**INSTRUCTION**
Count the lines in the entries below that contain the string "pyautogui". Reply with the number only.

**SOURCE MATERIAL**
§ §
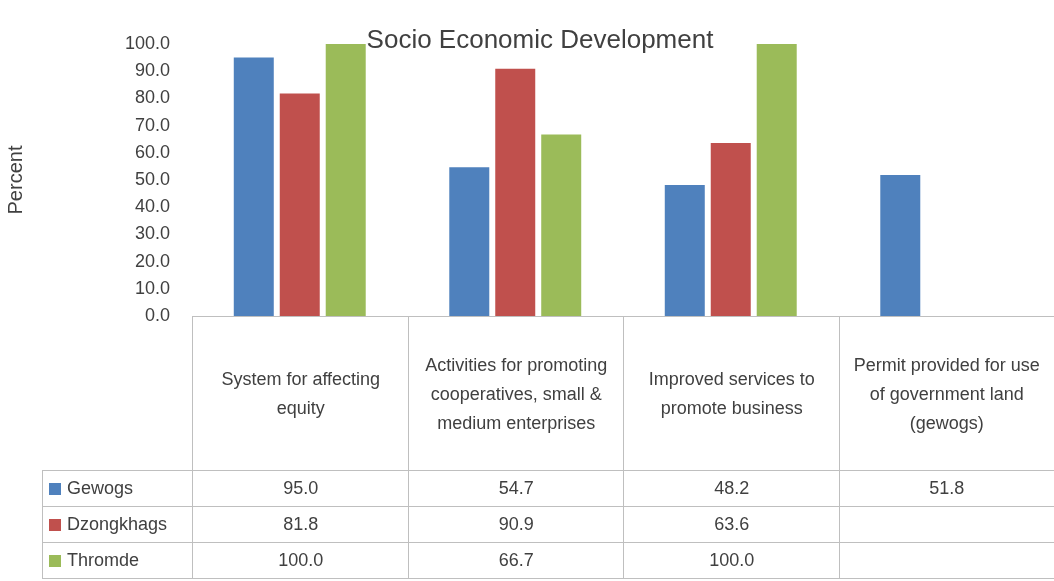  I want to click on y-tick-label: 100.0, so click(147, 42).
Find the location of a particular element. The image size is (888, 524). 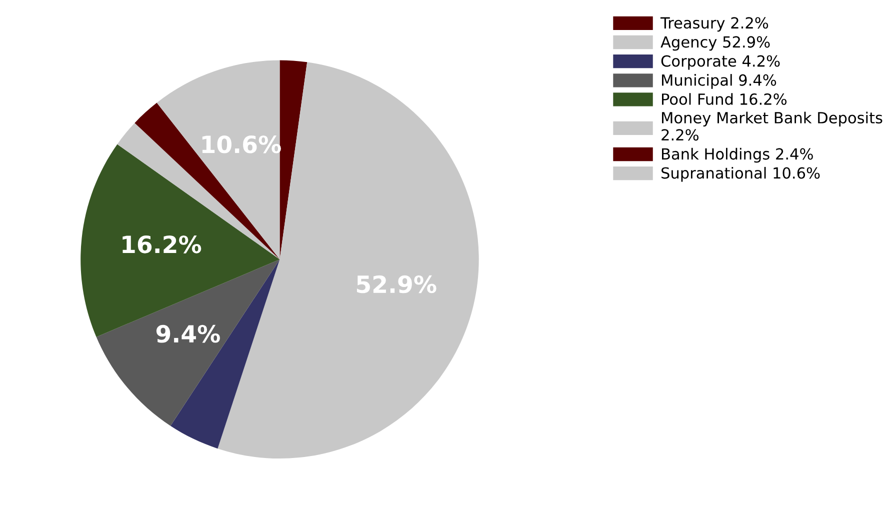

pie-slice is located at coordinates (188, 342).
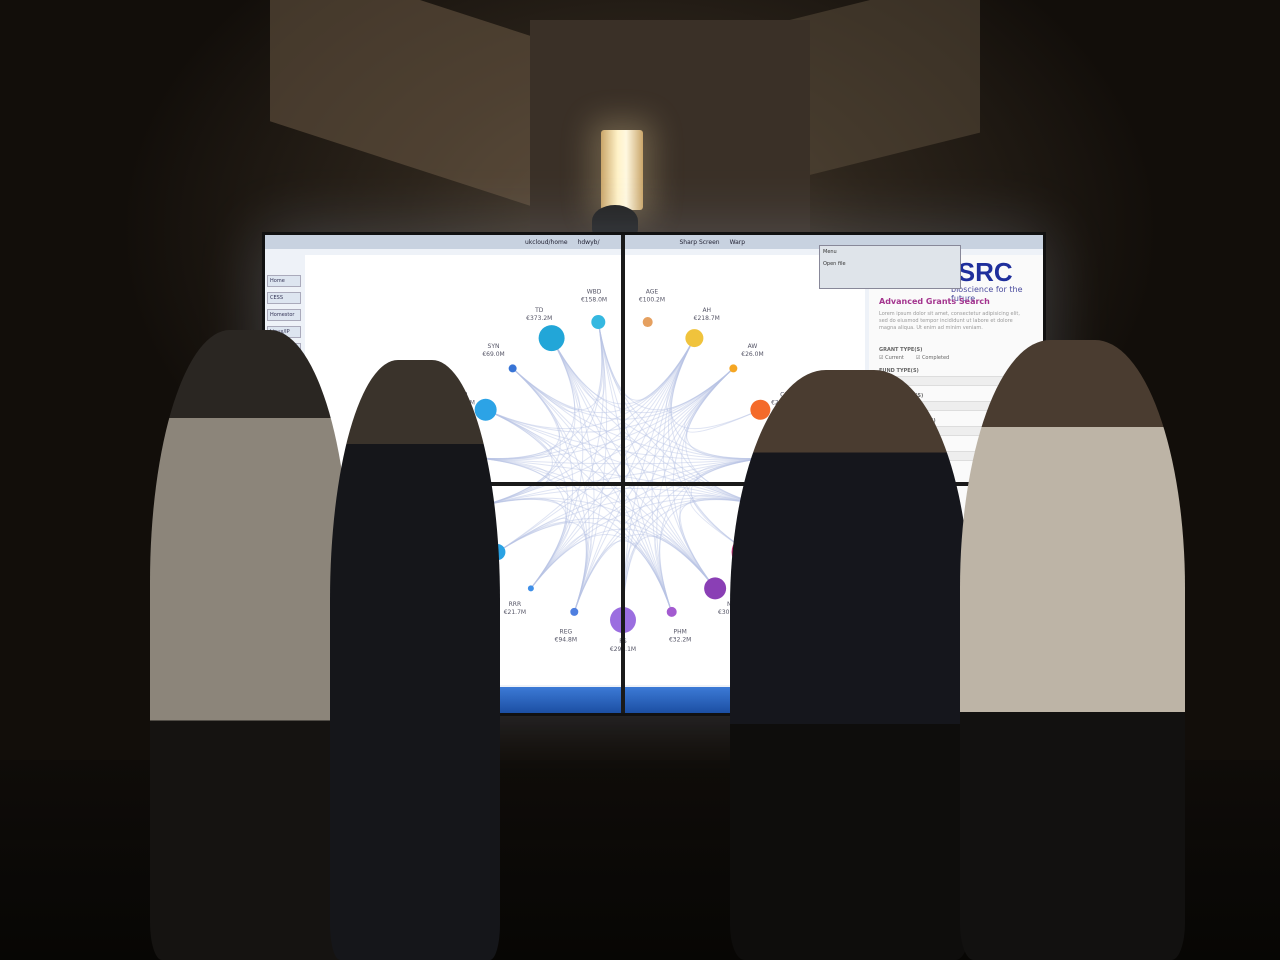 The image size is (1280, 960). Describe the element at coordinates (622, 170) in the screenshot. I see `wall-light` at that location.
§ §
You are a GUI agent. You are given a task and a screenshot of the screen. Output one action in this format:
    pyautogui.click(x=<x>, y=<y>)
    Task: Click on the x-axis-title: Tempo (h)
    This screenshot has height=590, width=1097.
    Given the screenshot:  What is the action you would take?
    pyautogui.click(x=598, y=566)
§ §
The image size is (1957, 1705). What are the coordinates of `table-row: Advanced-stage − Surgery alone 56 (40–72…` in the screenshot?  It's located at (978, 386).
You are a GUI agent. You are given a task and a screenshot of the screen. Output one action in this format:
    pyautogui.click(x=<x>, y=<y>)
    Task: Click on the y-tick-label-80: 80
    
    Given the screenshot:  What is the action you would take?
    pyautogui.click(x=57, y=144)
§ §
**REPLY TO THE EXERCISE**
4